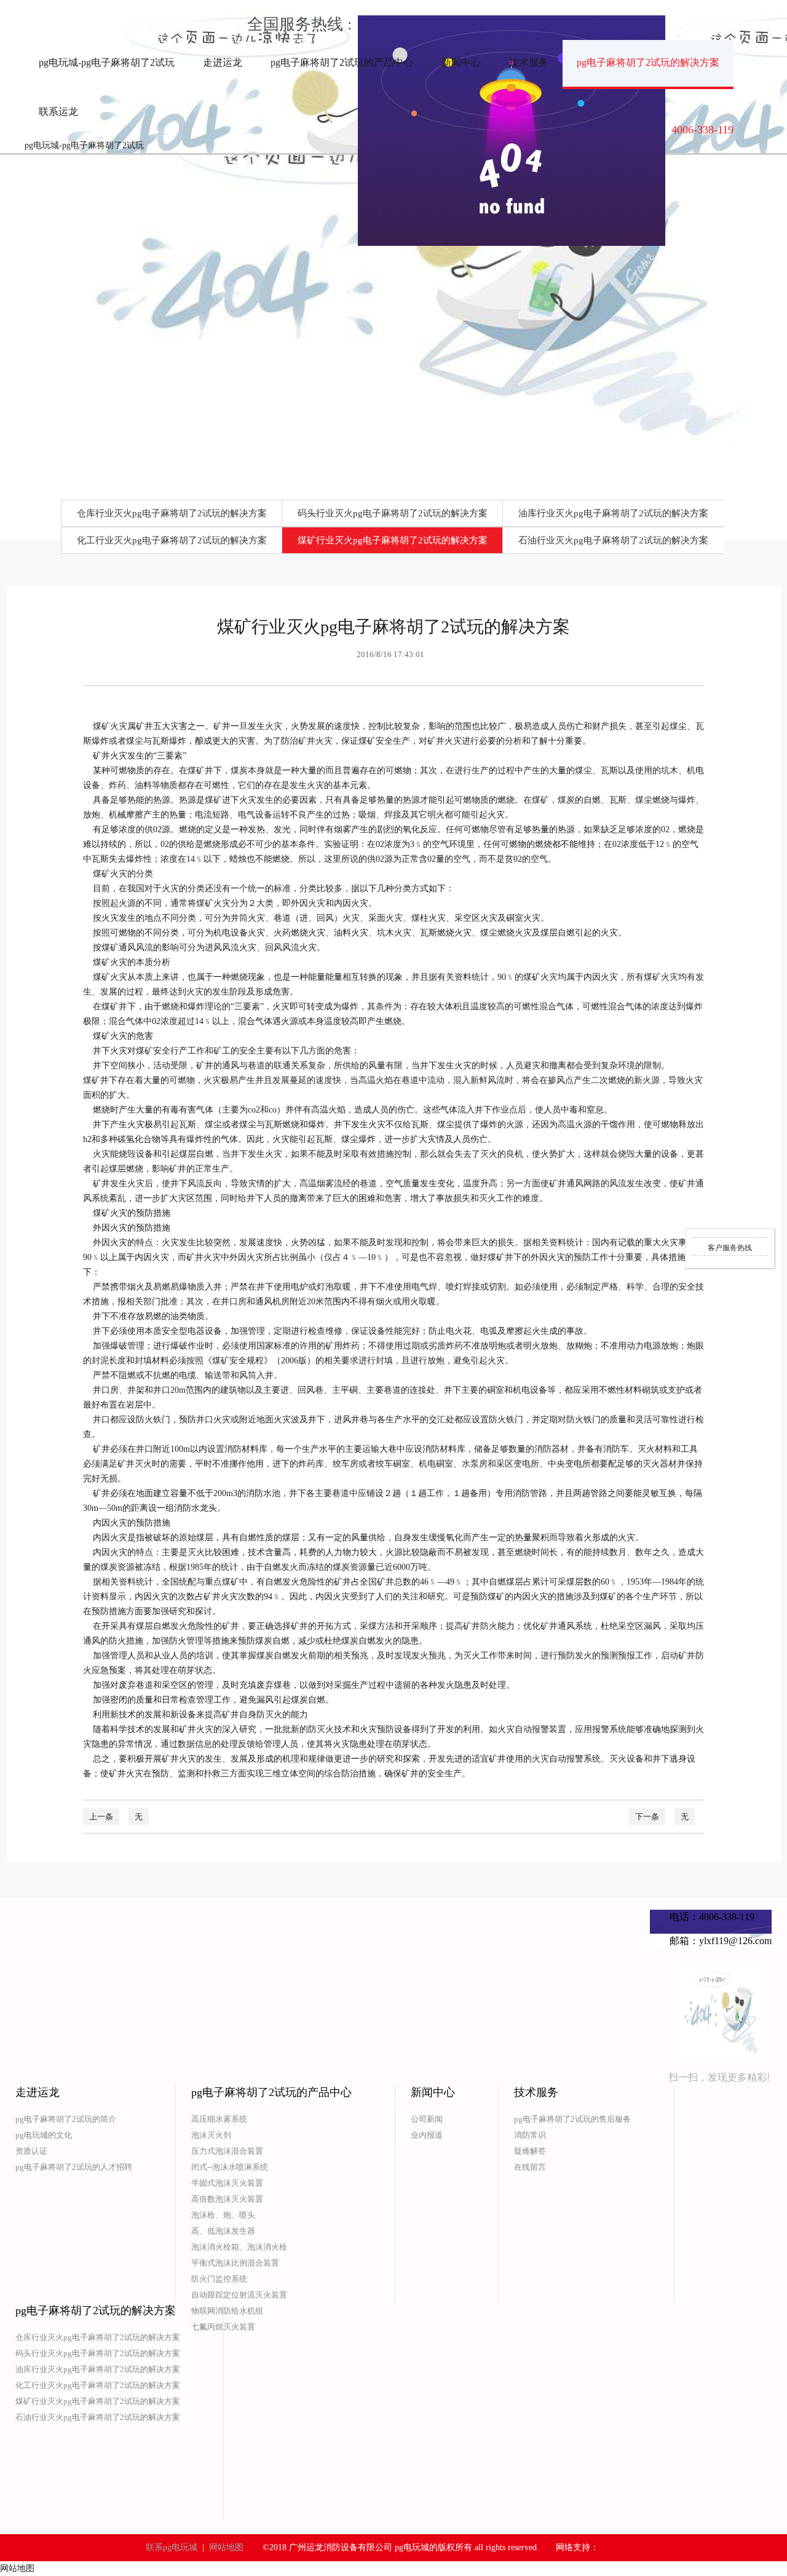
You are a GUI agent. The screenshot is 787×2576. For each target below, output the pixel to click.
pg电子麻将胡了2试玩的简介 (65, 2119)
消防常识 (530, 2135)
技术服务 (528, 62)
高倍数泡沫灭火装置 (227, 2199)
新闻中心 (461, 62)
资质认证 (31, 2151)
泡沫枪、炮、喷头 (223, 2215)
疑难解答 (530, 2151)
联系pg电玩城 (171, 2547)
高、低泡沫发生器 (223, 2230)
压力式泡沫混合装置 (227, 2151)
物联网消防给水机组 (227, 2310)
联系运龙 (58, 111)
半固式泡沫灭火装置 (227, 2183)
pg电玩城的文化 (43, 2135)
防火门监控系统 (219, 2278)
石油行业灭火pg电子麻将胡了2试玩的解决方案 (613, 540)
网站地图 (226, 2547)
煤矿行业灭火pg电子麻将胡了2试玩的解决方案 (393, 540)
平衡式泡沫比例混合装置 (235, 2262)
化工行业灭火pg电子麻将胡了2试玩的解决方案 (172, 540)
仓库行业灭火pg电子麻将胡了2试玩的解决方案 (172, 513)
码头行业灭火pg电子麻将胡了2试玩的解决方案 (393, 513)
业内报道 (427, 2135)
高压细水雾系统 (219, 2119)
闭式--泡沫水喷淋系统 (229, 2167)
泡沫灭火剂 (211, 2135)
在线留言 (530, 2167)
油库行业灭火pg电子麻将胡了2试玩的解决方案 (613, 513)
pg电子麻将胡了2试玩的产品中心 (342, 62)
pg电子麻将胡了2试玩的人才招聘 (73, 2167)
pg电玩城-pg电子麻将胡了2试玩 (107, 62)
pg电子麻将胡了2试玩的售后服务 (572, 2119)
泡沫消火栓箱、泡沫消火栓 (239, 2246)
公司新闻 (427, 2119)
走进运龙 (222, 62)
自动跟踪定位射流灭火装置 (239, 2294)
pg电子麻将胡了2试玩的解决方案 (648, 62)
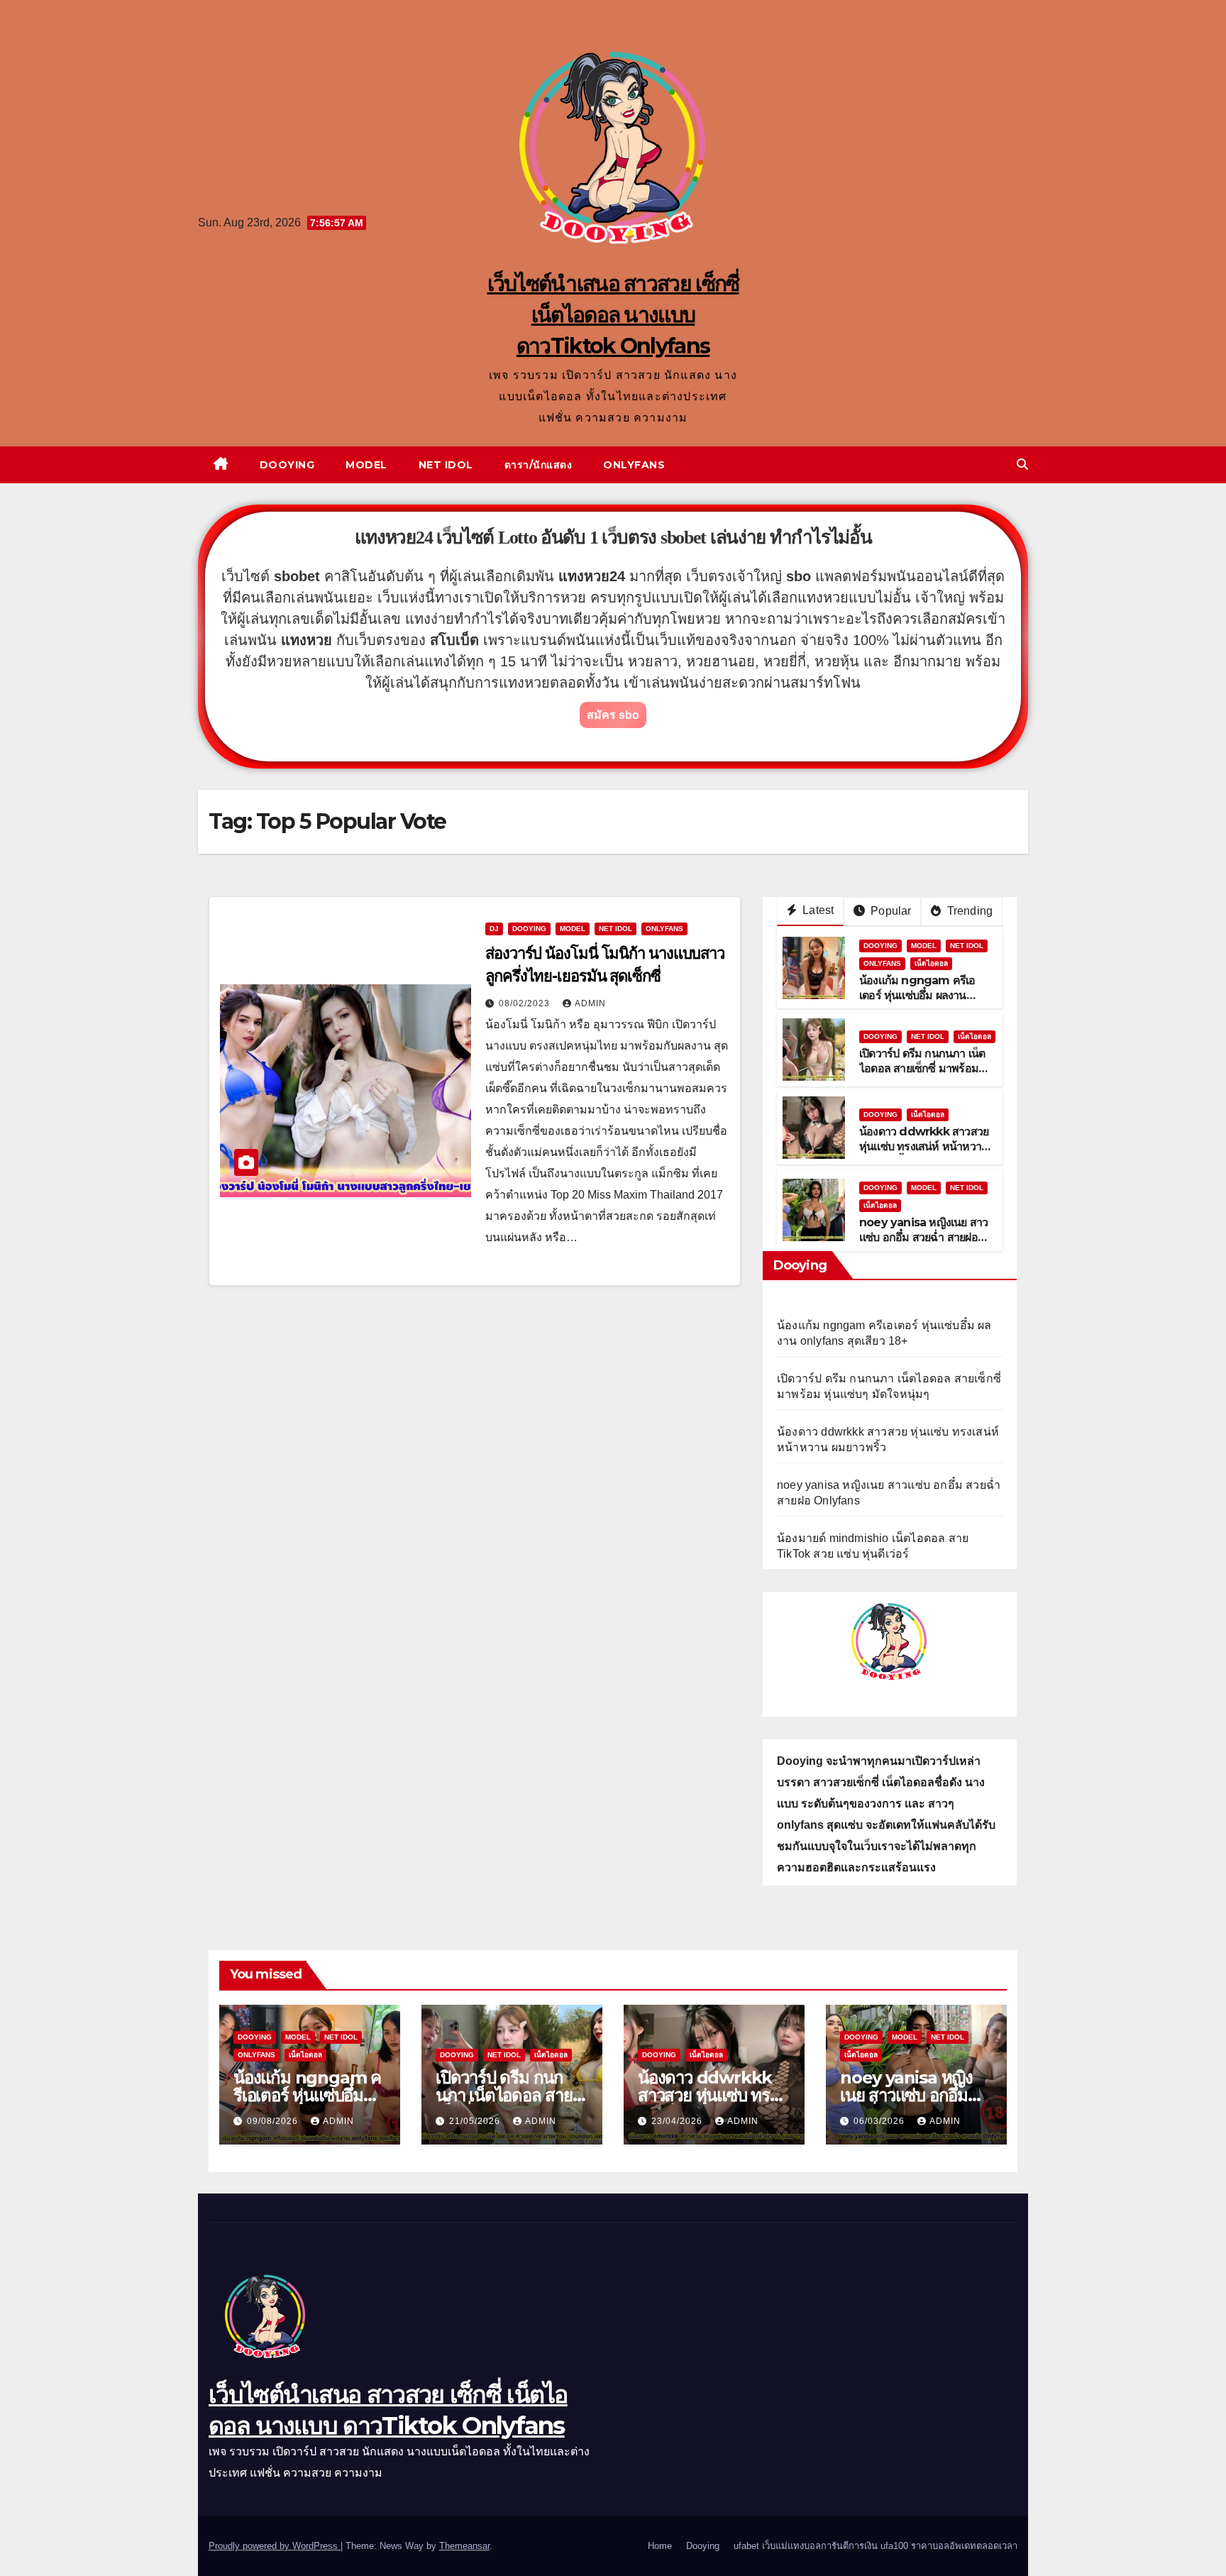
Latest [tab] (817, 910)
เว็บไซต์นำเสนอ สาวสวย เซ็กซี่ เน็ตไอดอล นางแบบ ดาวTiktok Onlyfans (613, 314)
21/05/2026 (476, 2121)
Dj (494, 928)
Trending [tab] (968, 911)
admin (590, 1003)
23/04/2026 (678, 2121)
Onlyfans (634, 464)
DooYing (529, 928)
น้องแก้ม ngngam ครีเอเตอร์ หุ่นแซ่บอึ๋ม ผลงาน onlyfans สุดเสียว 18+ (917, 995)
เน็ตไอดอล (931, 963)
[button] (1022, 464)
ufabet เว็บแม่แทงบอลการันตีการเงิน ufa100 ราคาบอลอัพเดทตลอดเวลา (875, 2546)
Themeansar (464, 2546)
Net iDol (446, 464)
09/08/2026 (274, 2121)
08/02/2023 (526, 1003)
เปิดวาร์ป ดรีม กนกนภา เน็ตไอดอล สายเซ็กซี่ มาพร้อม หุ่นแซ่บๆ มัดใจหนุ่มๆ (922, 1068)
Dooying (287, 464)
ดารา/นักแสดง (538, 464)
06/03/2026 (880, 2121)
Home (660, 2546)
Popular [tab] (890, 911)
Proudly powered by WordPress (275, 2546)
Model (366, 464)
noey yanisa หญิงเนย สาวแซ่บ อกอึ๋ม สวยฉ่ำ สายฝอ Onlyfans (923, 1237)
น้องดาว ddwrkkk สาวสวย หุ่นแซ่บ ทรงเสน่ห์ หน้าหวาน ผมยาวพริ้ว (923, 1146)
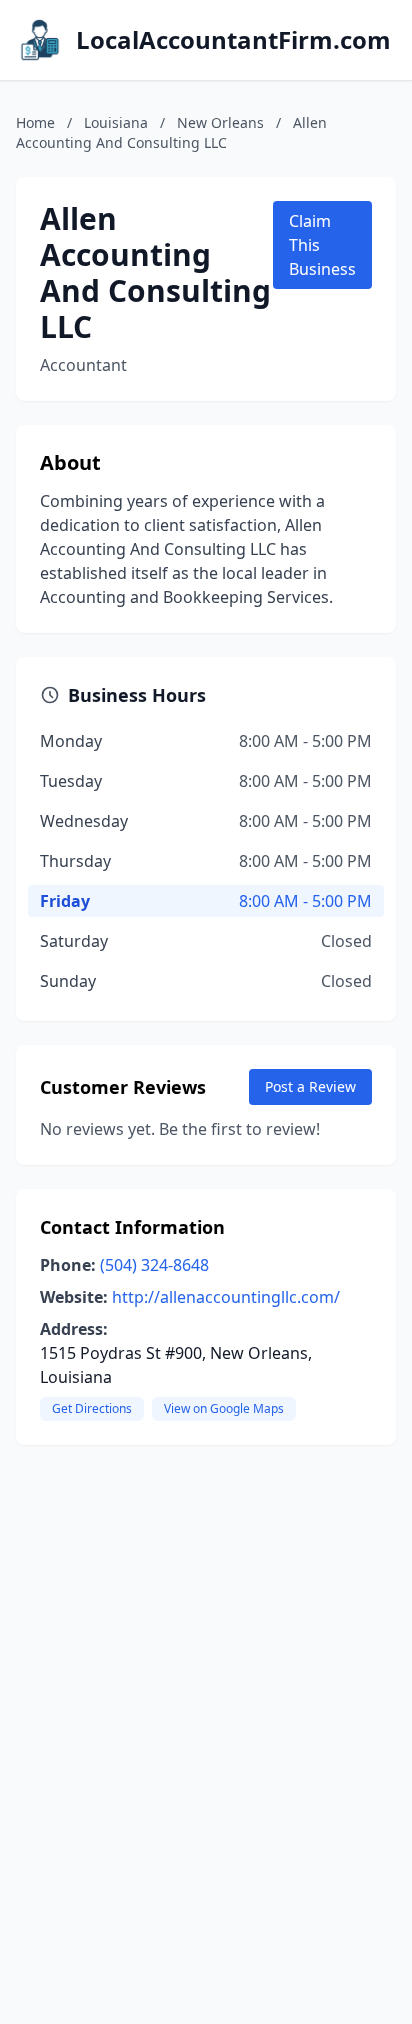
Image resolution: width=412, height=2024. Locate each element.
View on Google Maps (224, 1408)
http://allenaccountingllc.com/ (226, 1297)
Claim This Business (322, 245)
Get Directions (92, 1408)
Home (35, 122)
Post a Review (310, 1086)
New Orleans (220, 122)
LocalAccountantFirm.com (233, 40)
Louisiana (116, 122)
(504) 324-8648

━━━━

→ What to work on
If a line in the entries contains the word "สาวสวย", copy that line out.

→ Task solution
เว็บไซต์นำเสนอ สาวสวย เซ็กซี่ เน็ตไอดอล นางแบบ ดาวTiktok Onlyfans (613, 314)
น้องดาว ddwrkkk สาวสวย หุ่นแซ่บ ทรงเสน่ห์ หน้าหวาน ผมยาวพริ้ว (923, 1146)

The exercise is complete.